PROBLEM DETAILS: Lay out every line of the records below as a Markdown table with two columns, "No." for the row number and "Line" for the text, leaving out blank lines.

INPUT FOR THIS TASK:

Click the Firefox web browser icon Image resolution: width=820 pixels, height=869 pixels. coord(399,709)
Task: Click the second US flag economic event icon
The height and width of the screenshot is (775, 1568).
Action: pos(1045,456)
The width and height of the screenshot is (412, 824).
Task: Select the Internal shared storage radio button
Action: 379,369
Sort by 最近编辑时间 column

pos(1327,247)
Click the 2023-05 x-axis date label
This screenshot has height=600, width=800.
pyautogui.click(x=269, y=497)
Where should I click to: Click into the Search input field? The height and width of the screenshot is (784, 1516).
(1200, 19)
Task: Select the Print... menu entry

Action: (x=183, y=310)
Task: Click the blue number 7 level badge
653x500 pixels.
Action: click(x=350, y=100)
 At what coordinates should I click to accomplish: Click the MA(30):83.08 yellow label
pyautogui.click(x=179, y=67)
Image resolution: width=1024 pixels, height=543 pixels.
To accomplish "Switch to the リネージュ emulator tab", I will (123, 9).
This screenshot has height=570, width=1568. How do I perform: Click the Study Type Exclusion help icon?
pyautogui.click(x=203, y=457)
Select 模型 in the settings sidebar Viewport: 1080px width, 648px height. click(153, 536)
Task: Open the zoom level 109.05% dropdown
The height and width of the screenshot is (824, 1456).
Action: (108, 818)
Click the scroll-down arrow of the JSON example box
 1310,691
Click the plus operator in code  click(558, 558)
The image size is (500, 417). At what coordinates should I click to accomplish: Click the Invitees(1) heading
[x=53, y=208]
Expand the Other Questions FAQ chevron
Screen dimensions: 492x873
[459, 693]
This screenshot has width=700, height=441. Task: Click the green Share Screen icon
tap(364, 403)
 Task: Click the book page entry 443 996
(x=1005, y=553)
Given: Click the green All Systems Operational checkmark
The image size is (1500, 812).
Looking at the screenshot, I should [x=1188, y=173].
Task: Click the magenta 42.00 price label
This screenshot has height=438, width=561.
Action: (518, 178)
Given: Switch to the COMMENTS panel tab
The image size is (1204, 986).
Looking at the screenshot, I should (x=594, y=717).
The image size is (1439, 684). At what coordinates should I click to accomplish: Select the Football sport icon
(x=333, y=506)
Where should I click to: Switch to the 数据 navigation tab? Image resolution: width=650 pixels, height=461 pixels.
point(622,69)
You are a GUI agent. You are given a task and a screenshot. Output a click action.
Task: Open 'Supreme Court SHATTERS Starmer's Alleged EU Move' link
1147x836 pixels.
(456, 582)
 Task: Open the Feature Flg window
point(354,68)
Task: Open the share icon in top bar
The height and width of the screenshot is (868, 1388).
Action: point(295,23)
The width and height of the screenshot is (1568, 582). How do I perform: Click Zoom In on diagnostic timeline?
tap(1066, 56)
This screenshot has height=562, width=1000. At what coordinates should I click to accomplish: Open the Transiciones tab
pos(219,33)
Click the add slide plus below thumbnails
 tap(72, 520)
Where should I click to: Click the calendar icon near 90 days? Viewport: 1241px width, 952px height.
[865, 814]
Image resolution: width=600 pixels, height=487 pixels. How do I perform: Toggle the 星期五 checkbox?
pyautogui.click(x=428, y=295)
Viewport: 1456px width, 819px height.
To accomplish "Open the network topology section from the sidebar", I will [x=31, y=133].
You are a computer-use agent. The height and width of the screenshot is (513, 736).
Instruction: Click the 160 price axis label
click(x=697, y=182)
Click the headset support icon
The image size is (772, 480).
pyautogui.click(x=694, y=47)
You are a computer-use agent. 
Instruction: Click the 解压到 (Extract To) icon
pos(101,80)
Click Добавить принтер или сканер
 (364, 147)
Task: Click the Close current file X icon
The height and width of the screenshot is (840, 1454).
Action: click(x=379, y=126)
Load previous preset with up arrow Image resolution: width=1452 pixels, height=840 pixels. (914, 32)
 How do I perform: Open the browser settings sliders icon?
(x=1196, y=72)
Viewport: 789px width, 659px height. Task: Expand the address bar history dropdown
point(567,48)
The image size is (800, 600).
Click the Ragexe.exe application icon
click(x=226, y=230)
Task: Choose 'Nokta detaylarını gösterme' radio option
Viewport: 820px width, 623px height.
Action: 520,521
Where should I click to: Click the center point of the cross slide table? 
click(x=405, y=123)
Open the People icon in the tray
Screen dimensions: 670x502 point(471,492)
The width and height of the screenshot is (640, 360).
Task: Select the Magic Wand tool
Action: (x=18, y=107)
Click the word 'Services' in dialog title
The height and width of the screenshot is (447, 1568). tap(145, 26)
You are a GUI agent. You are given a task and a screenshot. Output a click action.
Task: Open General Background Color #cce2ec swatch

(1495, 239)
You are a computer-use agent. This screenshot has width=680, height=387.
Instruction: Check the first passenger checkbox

FINAL RESULT:
| No. | Line |
|---|---|
| 1 | Click the Firefox web browser icon Image resolution: width=820 pixels, height=869 pixels. coord(399,709) |
| 2 | Task: Click the second US flag economic event icon |
| 3 | The height and width of the screenshot is (775, 1568). |
| 4 | Action: pos(1045,456) |
| 5 | The width and height of the screenshot is (412, 824). |
| 6 | Task: Select the Internal shared storage radio button |
| 7 | Action: 379,369 |
| 8 | Sort by 最近编辑时间 column |
| 9 | pos(1327,247) |
| 10 | Click the 2023-05 x-axis date label |
| 11 | This screenshot has height=600, width=800. |
| 12 | pyautogui.click(x=269, y=497) |
| 13 | Where should I click to: Click into the Search input field? The height and width of the screenshot is (784, 1516). |
| 14 | (1200, 19) |
| 15 | Task: Select the Print... menu entry |
| 16 | Action: (x=183, y=310) |
| 17 | Task: Click the blue number 7 level badge |
| 18 | 653x500 pixels. |
| 19 | Action: click(x=350, y=100) |
| 20 |  At what coordinates should I click to accomplish: Click the MA(30):83.08 yellow label |
| 21 | pyautogui.click(x=179, y=67) |
| 22 | Image resolution: width=1024 pixels, height=543 pixels. |
| 23 | To accomplish "Switch to the リネージュ emulator tab", I will (123, 9). |
| 24 | This screenshot has height=570, width=1568. How do I perform: Click the Study Type Exclusion help icon? |
| 25 | pyautogui.click(x=203, y=457) |
| 26 | Select 模型 in the settings sidebar Viewport: 1080px width, 648px height. click(153, 536) |
| 27 | Task: Open the zoom level 109.05% dropdown |
| 28 | The height and width of the screenshot is (824, 1456). |
| 29 | Action: (108, 818) |
| 30 | Click the scroll-down arrow of the JSON example box |
| 31 |  1310,691 |
| 32 | Click the plus operator in code  click(558, 558) |
| 33 | The image size is (500, 417). At what coordinates should I click to accomplish: Click the Invitees(1) heading |
| 34 | [x=53, y=208] |
| 35 | Expand the Other Questions FAQ chevron |
| 36 | Screen dimensions: 492x873 |
| 37 | [459, 693] |
| 38 | This screenshot has width=700, height=441. Task: Click the green Share Screen icon |
| 39 | tap(364, 403) |
| 40 |  Task: Click the book page entry 443 996 |
| 41 | (x=1005, y=553) |
| 42 | Given: Click the green All Systems Operational checkmark |
| 43 | The image size is (1500, 812). |
| 44 | Looking at the screenshot, I should [x=1188, y=173]. |
| 45 | Task: Click the magenta 42.00 price label |
| 46 | This screenshot has height=438, width=561. |
| 47 | Action: (518, 178) |
| 48 | Given: Switch to the COMMENTS panel tab |
| 49 | The image size is (1204, 986). |
| 50 | Looking at the screenshot, I should (x=594, y=717). |
| 51 | The image size is (1439, 684). At what coordinates should I click to accomplish: Select the Football sport icon |
| 52 | (x=333, y=506) |
| 53 | Where should I click to: Switch to the 数据 navigation tab? Image resolution: width=650 pixels, height=461 pixels. |
| 54 | point(622,69) |
| 55 | You are a GUI agent. You are given a task and a screenshot. Output a click action. |
| 56 | Task: Open 'Supreme Court SHATTERS Starmer's Alleged EU Move' link |
| 57 | 1147x836 pixels. |
| 58 | (456, 582) |
| 59 |  Task: Open the Feature Flg window |
| 60 | point(354,68) |
| 61 | Task: Open the share icon in top bar |
| 62 | The height and width of the screenshot is (868, 1388). |
| 63 | Action: point(295,23) |
| 64 | The width and height of the screenshot is (1568, 582). How do I perform: Click Zoom In on diagnostic timeline? |
| 65 | tap(1066, 56) |
| 66 | This screenshot has height=562, width=1000. At what coordinates should I click to accomplish: Open the Transiciones tab |
| 67 | pos(219,33) |
| 68 | Click the add slide plus below thumbnails |
| 69 |  tap(72, 520) |
| 70 | Where should I click to: Click the calendar icon near 90 days? Viewport: 1241px width, 952px height. |
| 71 | [865, 814] |
| 72 | Image resolution: width=600 pixels, height=487 pixels. How do I perform: Toggle the 星期五 checkbox? |
| 73 | pyautogui.click(x=428, y=295) |
| 74 | Viewport: 1456px width, 819px height. |
| 75 | To accomplish "Open the network topology section from the sidebar", I will [x=31, y=133]. |
| 76 | You are a computer-use agent. The height and width of the screenshot is (513, 736). |
| 77 | Instruction: Click the 160 price axis label |
| 78 | click(x=697, y=182) |
| 79 | Click the headset support icon |
| 80 | The image size is (772, 480). |
| 81 | pyautogui.click(x=694, y=47) |
| 82 | You are a computer-use agent.  |
| 83 | Instruction: Click the 解压到 (Extract To) icon |
| 84 | pos(101,80) |
| 85 | Click Добавить принтер или сканер |
| 86 |  (364, 147) |
| 87 | Task: Click the Close current file X icon |
| 88 | The height and width of the screenshot is (840, 1454). |
| 89 | Action: click(x=379, y=126) |
| 90 | Load previous preset with up arrow Image resolution: width=1452 pixels, height=840 pixels. (914, 32) |
| 91 |  How do I perform: Open the browser settings sliders icon? |
| 92 | (x=1196, y=72) |
| 93 | Viewport: 789px width, 659px height. Task: Expand the address bar history dropdown |
| 94 | point(567,48) |
| 95 | The image size is (800, 600). |
| 96 | Click the Ragexe.exe application icon |
| 97 | click(x=226, y=230) |
| 98 | Task: Choose 'Nokta detaylarını gösterme' radio option |
| 99 | Viewport: 820px width, 623px height. |
| 100 | Action: 520,521 |
| 101 | Where should I click to: Click the center point of the cross slide table?  |
| 102 | click(x=405, y=123) |
| 103 | Open the People icon in the tray |
| 104 | Screen dimensions: 670x502 point(471,492) |
| 105 | The width and height of the screenshot is (640, 360). |
| 106 | Task: Select the Magic Wand tool |
| 107 | Action: (x=18, y=107) |
| 108 | Click the word 'Services' in dialog title |
| 109 | The height and width of the screenshot is (447, 1568). tap(145, 26) |
| 110 | You are a GUI agent. You are given a task and a screenshot. Output a click action. |
| 111 | Task: Open General Background Color #cce2ec swatch |
| 112 | (1495, 239) |
| 113 | You are a computer-use agent. This screenshot has width=680, height=387. |
| 114 | Instruction: Check the first passenger checkbox |